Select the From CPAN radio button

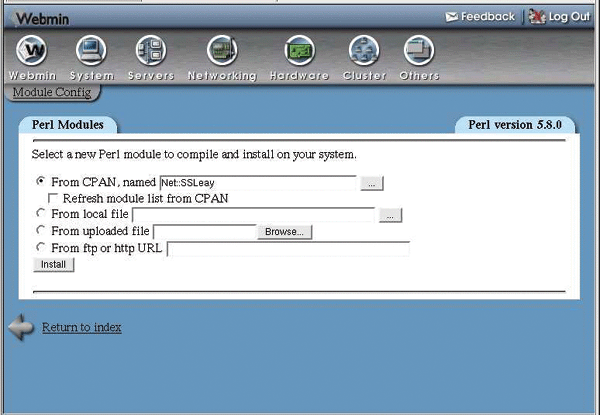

---

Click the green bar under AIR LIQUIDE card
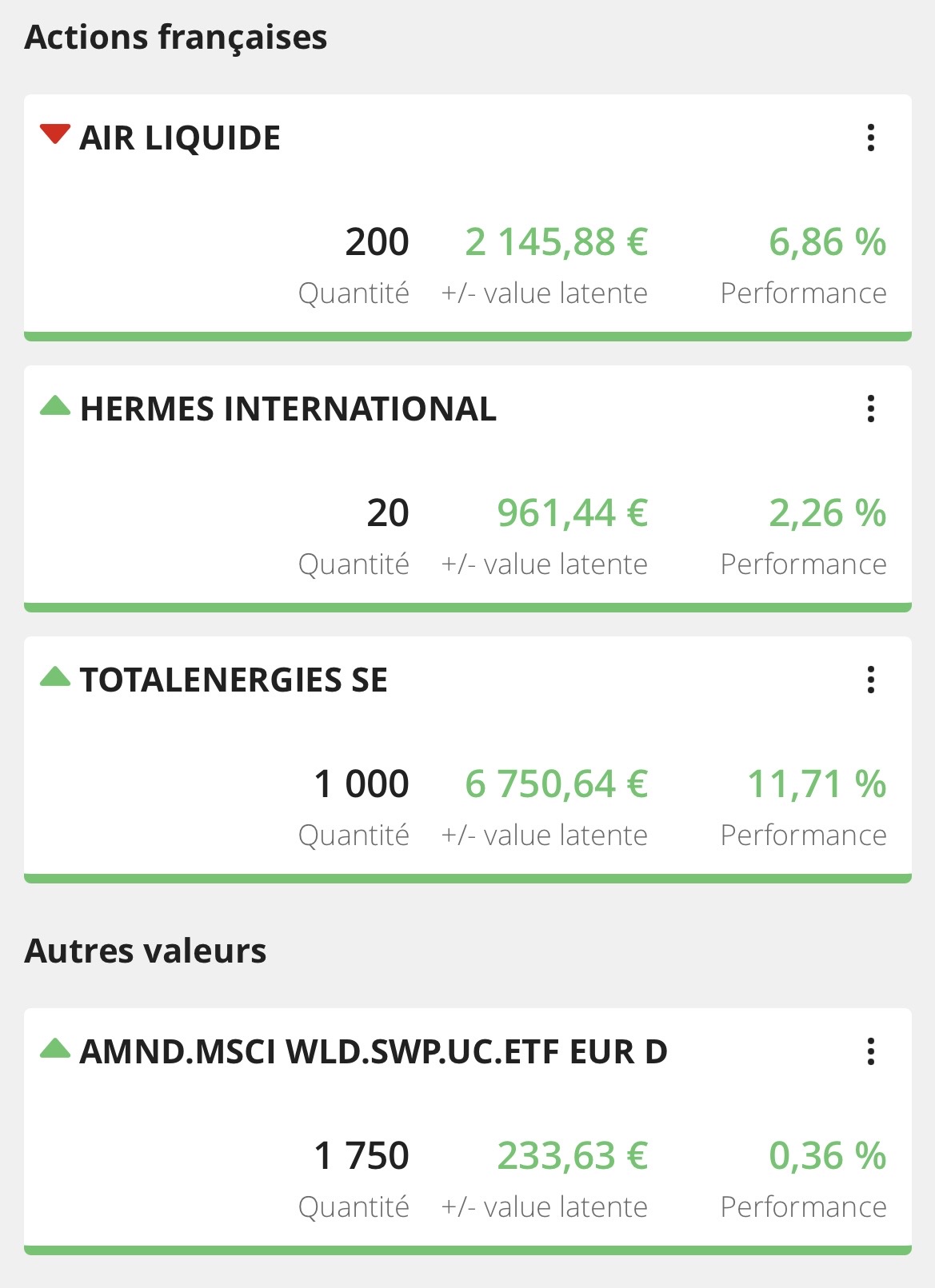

--

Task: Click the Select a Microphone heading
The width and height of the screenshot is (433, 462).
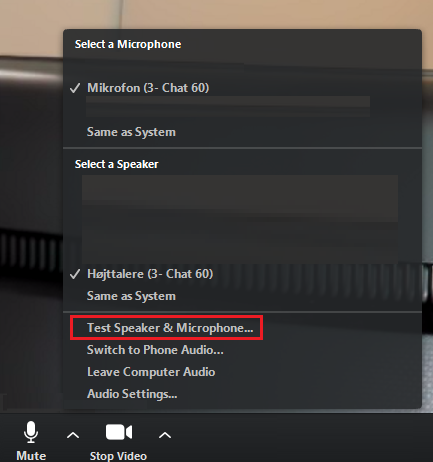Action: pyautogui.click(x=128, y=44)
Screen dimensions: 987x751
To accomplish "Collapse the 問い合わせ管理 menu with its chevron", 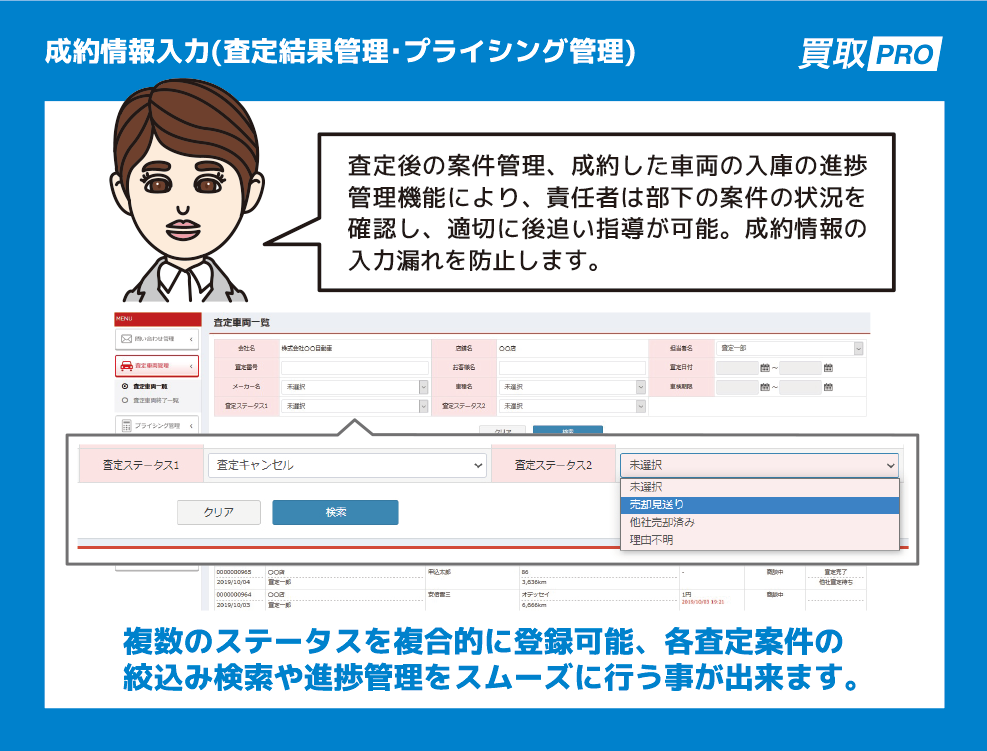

TASK STATEMENT >> Look over the records above and copy each line that includes the string "Select".

ANSWER TO THIS PROBLEM >>
Select the From CPAN radio button
Task: Click the Select a Microphone heading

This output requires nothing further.